Une semaine décisive s'ouvre pour la SNCF avec la présentation mercredi de la loi sur les ordonnances permettant de réformer le secteur ferroviaire, la remise jeudi de la feuille de route de son patron Guillaume Pepy et une décision des syndicats sur une probable grève.

La ministre des Transports Elisabeth Borne doit présenter mercredi, en Conseil des ministres, le projet de loi autorisant le gouvernement à légiférer par ordonnances pour lancer sa réforme, un débat étant prévu au Parlement à la mi-avril. 

Le texte --objet d'arbitrages entre son cabinet, Matignon et l'Élysée-- devrait rester assez vague dans l'immédiat, dit-on au gouvernement. 

Il s'agit notamment de "lister les thèmes des réformes": notamment la transcription dans la loi française des textes européens qui prévoient l'ouverture à la concurrence, la transformation de la SNCF en société nationale à capitaux publics et la suppression du statut de cheminot pour les nouvelles recrues.

L'idée du Premier ministre Édouard Philippe est ensuite de remplacer progressivement les ordonnances par des amendements législatifs, au fur et à mesure que la concertation avec les syndicats et le débat parlementaire avanceront, pour les cantonner "aux seuls aspects techniques".

En annonçant sa réforme en février, M. Philippe a aussi demandé à la SNCF de lui proposer avant l'été un "projet stratégique", pour qu'elle soit plus efficace.
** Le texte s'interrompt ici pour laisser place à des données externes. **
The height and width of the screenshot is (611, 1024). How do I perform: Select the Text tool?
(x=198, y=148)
Et Guillaume Pepy doit en présenter jeudi matin "le menu" à Mme Borne. C'est-à-dire les thèmes, la méthode et le calendrier.
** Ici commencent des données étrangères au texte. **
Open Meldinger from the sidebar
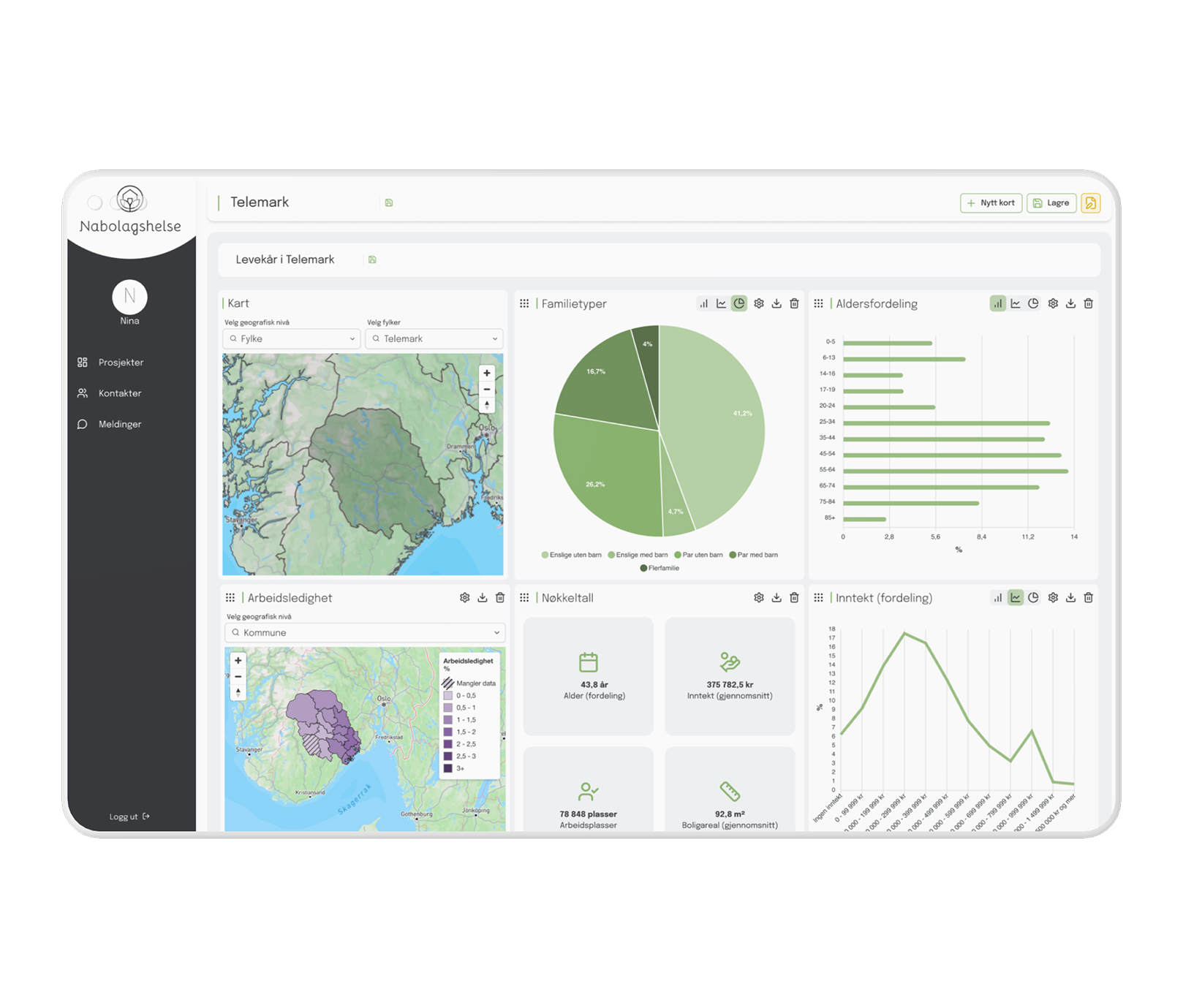Screen dimensions: 1183x1008 [120, 425]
Le patron de la SNCF a déjà dressé la liste des thèmes qu'il compte aborder: "efficacité industrielle, compétences élargies dans les métiers, création de nouveaux métiers polyvalents, accélération digitale, organisation locale du travail, simplification, et nouvelle organisation." 

M. Philippe veut en particulier que la SNCF "(aligne) ses coûts sur les standards européens", quand "faire rouler un train en France coûte 30% plus cher qu'ailleurs".
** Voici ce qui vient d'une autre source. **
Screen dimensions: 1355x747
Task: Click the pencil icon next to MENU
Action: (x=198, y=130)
A cet égard, le statut représente un tiers de ces surcoûts, selon la direction. Quant à l'organisation du travail, la même direction a encore en travers de la gorge l'intervention du gouvernement précédent qui avait torpillé ses projets d'optimisation au printemps 2016, pour éviter une grève illimitée à la veille de la coupe d'Europe de football, en pleine mobilisation contre la loi El Khomri.

- #JaimelaSNCF -

Le débat a gagné les réseaux sociaux, avec notamment la floraison du mot-clef #JaimelaSNCF, repris aussi bien par des cheminots fiers de leur métier que des dirigeants de l'entreprise... et aussi avec ironie par des voix critiques se plaignant par exemple du retard de leur train. 

"Il y a chez les cheminots une crainte de l'ouverture à la concurrence et la volonté d'avoir une entreprise solide pour y faire face. Il y aussi la fierté de montrer que le rail français est le meilleur", observe un ministre pour qui le gouvernement "n'est pas tombé dans la caricature du cheminot fainéant".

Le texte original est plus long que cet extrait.